CSRFTokenManager.java

---------------------------------------------------------------------------


CSRFTokenManager.java 클래스는 세션에 저장된 CSRF토큰을 읽어오는 getTokenForSession() 과 파라미터로 전달되는 CSRF토큰을 읽어오는  getTokenFromRequest() 을 정의하고 있다.


static String getTokenForSession (HttpSession session) { String token = null; // 세션에서 하나의 CSRF 토큰을 만들어서 사용하기 위해 // session에 대해 동기화를 설정하고 // 세션에 CSRF 토큰이 저장되어 있지 않은 경우에 새로운 CSRF 토큰을 생성하여   // 세션에 저장한다. 이미 CSRF 토큰이 생성되어 세션에 저장되어 있다면 저장된 // 세션에 저장되어 있는 CSRF 토큰을 이용한다. synchronized (session) { token = (String) session.getAttribute(CSRF_TOKEN_FOR_SESSION_ATTR_NAME); if (null==token) { token=UUID.randomUUID().toString(); session.setAttribute(CSRF_TOKEN_FOR_SESSION_ATTR_NAME, token); } } return token; }



getTokenForSession 메서드는 존재하는 HTTPSession의 속성으로 저장된 CSRF토큰을 체크한다. 세션 토큰에 의해 생성되어진 값과 요청들어온 값이 같아야 한다. 만약값이 다르다면 요청하는 사용자의 세션은 더 이상 유효하지 않게된다.  토큰값은 random한 값을 사용한다.
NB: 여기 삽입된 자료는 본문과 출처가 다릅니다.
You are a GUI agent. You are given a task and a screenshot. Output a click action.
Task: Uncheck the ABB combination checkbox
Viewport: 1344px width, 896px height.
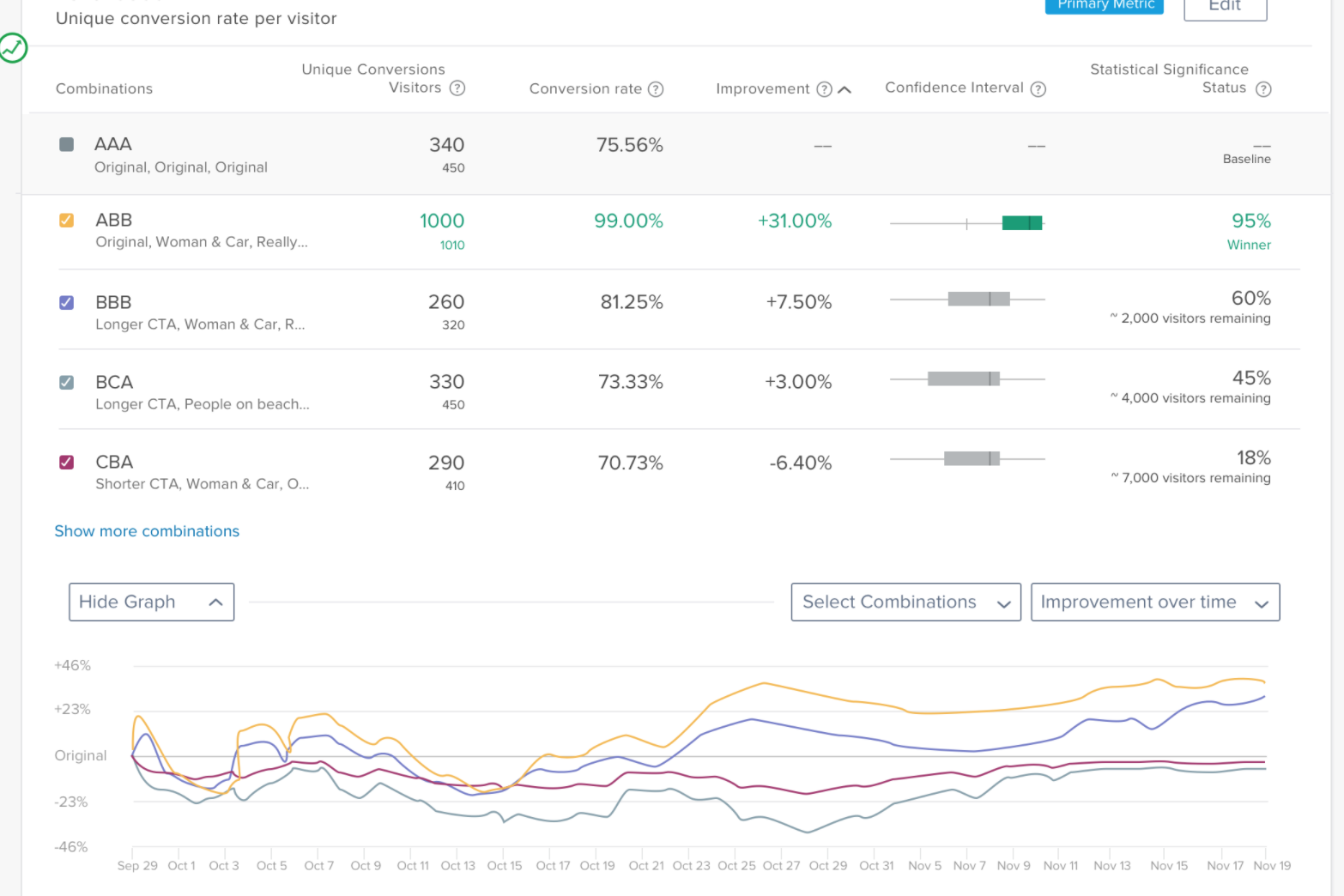pos(66,221)
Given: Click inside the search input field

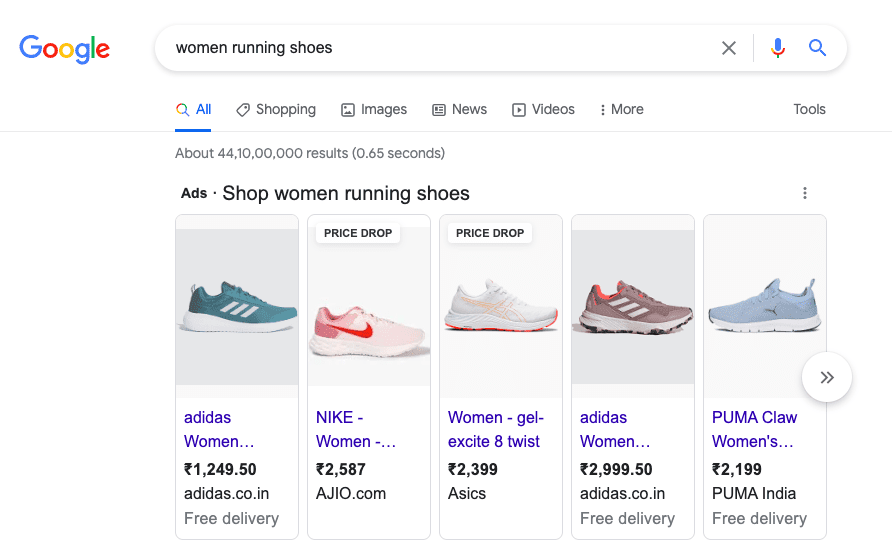Looking at the screenshot, I should [x=440, y=48].
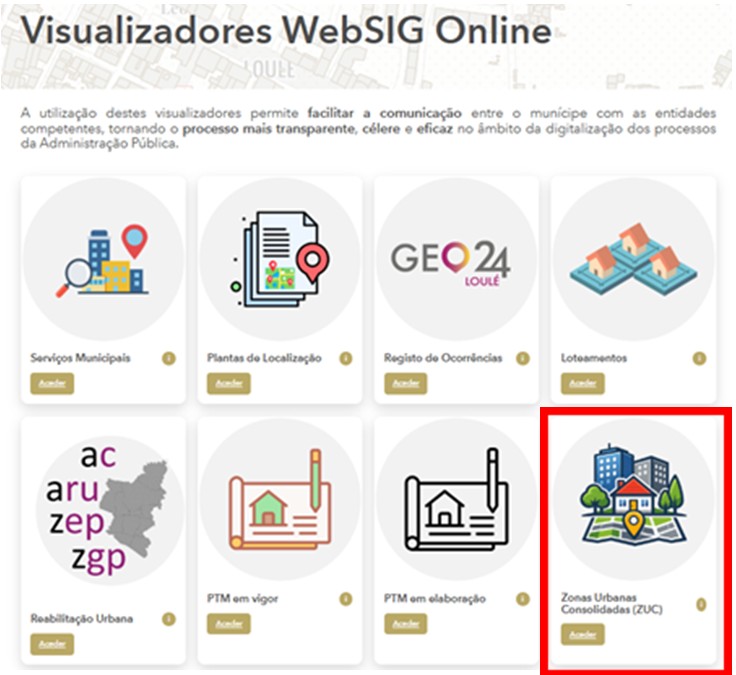Click the GEO24 Loulé logo
The width and height of the screenshot is (736, 675).
[456, 260]
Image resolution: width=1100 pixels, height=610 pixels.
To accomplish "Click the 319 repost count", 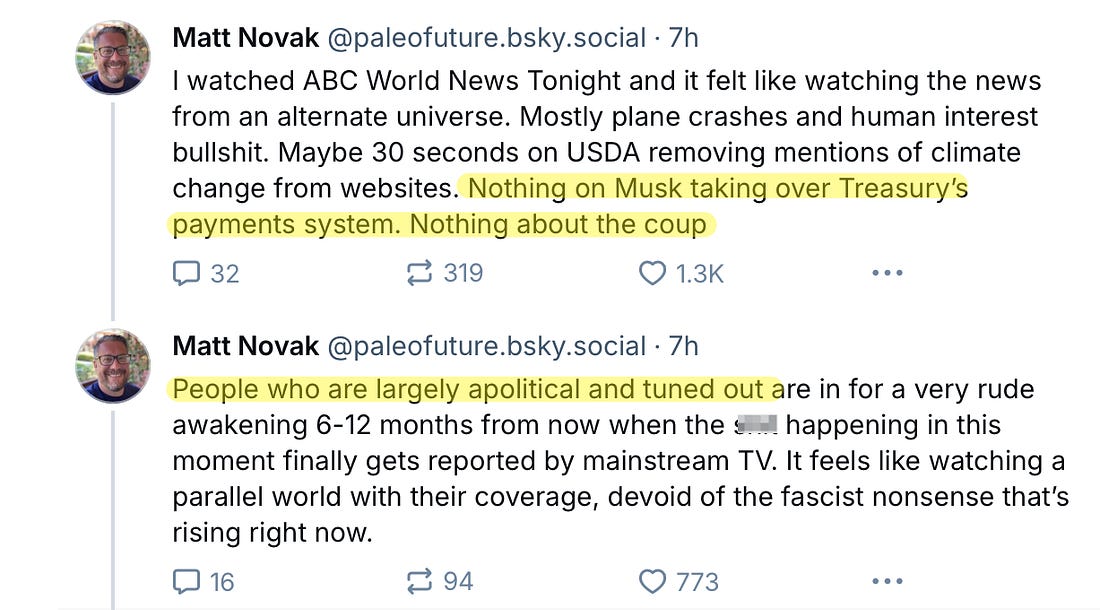I will pyautogui.click(x=463, y=273).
---------------------------------------------------------------------------

CSRFRequestDataValueProcess.java 

---------------------------------------------------------------------------


org.springframework.web.servlet.support.RequestDataValueProcessor인터페이스의  getExtraHiddenFields() 메서드를 재정의하여 response의 hidden값으로 CSRF토큰을 전달하도록 구현하였다.



public class CSRFRequestDataValueProcessor implements RequestDataValueProcessor { ... ... @Override public Map<String,String> getExtraHiddenFields(HttpServletRequest request) { Map<String,String> hiddenFields = new HashMap<String,String>(); hiddenFields.put(CSRFTokenManager.CSRF_PARAM_NAME, CSRFTokenManager.getTokenForSession(request.getSession())); return hiddenFields; } }



[Spring 컨테이너 설정 파일 수정] 해당 프로세스가 호출될 수 있도록 스프링 컨텐이너에   requestDataValueProcessor 인스턴스 이름으로 등록한다.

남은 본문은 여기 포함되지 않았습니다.